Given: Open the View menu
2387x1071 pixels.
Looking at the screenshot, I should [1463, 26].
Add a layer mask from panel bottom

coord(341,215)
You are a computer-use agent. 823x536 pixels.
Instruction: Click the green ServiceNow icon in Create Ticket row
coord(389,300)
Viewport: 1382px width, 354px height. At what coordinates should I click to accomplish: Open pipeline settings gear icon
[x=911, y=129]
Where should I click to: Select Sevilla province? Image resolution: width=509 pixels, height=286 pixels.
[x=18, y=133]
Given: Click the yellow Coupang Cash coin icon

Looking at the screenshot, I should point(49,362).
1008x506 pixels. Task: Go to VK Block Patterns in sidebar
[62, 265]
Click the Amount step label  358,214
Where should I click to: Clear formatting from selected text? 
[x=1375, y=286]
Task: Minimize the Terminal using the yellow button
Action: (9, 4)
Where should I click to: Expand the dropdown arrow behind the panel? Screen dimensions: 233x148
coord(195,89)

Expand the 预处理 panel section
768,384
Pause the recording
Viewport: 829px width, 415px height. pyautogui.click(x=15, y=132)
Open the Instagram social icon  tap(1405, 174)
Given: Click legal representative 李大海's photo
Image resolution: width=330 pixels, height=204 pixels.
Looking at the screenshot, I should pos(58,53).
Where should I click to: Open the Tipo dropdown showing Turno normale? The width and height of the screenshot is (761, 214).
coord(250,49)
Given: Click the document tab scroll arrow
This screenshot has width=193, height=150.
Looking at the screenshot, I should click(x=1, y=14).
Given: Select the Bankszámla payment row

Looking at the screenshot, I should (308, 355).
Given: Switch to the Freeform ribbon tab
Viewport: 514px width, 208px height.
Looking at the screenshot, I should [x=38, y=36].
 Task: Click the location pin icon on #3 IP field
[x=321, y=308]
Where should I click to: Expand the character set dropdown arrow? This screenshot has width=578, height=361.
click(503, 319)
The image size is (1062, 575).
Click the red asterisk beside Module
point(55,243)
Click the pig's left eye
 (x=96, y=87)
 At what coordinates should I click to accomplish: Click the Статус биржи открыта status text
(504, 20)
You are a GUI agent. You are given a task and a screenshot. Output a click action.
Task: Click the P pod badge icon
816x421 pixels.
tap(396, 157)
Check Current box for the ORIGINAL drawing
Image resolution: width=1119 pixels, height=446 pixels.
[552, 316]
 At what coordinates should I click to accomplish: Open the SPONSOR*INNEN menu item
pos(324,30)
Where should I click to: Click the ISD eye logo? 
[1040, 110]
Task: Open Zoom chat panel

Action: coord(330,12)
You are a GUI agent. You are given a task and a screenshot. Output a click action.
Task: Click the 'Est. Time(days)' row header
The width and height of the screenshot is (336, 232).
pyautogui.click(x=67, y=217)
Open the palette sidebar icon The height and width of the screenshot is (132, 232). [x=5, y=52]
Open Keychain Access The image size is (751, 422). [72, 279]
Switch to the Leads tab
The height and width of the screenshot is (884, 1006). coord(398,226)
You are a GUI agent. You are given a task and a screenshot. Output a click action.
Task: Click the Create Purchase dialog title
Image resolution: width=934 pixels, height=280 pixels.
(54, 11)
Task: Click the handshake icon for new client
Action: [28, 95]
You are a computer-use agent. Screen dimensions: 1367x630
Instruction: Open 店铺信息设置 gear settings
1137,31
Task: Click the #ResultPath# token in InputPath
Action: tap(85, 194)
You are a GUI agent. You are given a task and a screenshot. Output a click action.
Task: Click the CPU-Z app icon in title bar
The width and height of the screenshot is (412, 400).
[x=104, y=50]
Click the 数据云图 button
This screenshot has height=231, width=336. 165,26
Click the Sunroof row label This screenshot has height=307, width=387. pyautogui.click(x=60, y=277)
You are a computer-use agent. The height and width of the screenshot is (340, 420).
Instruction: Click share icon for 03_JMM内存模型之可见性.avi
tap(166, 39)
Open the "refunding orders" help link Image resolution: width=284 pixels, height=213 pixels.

## TRY IT
Write out each line above that contains the word "label".

## YOUR SOLUTION
Click the Amount step label  358,214
Click the Sunroof row label This screenshot has height=307, width=387. pyautogui.click(x=60, y=277)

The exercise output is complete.